• _WHAT TO WORK ON_
Change "red dot" to "red point" wherever it appears in the lines below, keeping everything else the same.

• _Saved items from a collection_
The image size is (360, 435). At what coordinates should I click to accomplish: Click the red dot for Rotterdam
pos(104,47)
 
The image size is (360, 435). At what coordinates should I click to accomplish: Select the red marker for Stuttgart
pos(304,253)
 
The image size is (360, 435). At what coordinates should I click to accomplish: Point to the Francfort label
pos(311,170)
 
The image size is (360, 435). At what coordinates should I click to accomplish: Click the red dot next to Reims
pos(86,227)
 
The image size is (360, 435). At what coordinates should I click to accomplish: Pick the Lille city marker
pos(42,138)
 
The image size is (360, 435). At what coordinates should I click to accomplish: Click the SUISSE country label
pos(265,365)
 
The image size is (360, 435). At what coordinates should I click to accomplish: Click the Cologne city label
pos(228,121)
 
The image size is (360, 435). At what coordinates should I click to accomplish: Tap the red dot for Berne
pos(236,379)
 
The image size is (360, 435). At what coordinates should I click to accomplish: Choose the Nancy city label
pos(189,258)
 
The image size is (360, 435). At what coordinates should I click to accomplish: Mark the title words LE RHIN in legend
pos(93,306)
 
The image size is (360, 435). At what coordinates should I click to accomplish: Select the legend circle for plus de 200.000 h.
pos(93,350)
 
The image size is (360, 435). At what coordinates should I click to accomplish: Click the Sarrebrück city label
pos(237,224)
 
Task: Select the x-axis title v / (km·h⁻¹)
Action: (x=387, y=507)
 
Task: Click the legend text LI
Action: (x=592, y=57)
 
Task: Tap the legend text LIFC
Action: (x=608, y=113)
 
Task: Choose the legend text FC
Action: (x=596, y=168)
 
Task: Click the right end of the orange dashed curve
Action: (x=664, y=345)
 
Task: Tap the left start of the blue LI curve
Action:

• _WORKED SOLUTION_
The image size is (360, 435). At what coordinates should I click to accomplish: Click the red point for Rotterdam
pos(104,47)
 
The image size is (360, 435). At what coordinates should I click to accomplish: Select the red marker for Stuttgart
pos(304,253)
 
The image size is (360, 435). At what coordinates should I click to accomplish: Point to the Francfort label
pos(311,170)
 
The image size is (360, 435). At what coordinates should I click to accomplish: Click the red point next to Reims
pos(86,227)
 
The image size is (360, 435). At what coordinates should I click to accomplish: Pick the Lille city marker
pos(42,138)
 
The image size is (360, 435). At what coordinates should I click to accomplish: Click the SUISSE country label
pos(265,365)
 
The image size is (360, 435). At what coordinates should I click to accomplish: Click the Cologne city label
pos(228,121)
 
The image size is (360, 435). At what coordinates should I click to accomplish: Tap the red point for Berne
pos(236,379)
 
The image size is (360, 435). At what coordinates should I click to accomplish: Choose the Nancy city label
pos(189,258)
 
The image size is (360, 435). At what coordinates should I click to accomplish: Mark the title words LE RHIN in legend
pos(93,306)
 
The image size is (360, 435). At what coordinates should I click to accomplish: Select the legend circle for plus de 200.000 h.
pos(93,350)
 
The image size is (360, 435). At what coordinates should I click to accomplish: Click the Sarrebrück city label
pos(237,224)
 
Task: Select the x-axis title v / (km·h⁻¹)
Action: (x=387, y=507)
 
Task: Click the legend text LI
Action: (x=592, y=57)
 
Task: Tap the legend text LIFC
Action: (x=608, y=113)
 
Task: Choose the legend text FC
Action: (x=596, y=168)
 
Task: Click the right end of the orange dashed curve
Action: (x=664, y=345)
 
Task: Tap the left start of the blue LI curve
Action:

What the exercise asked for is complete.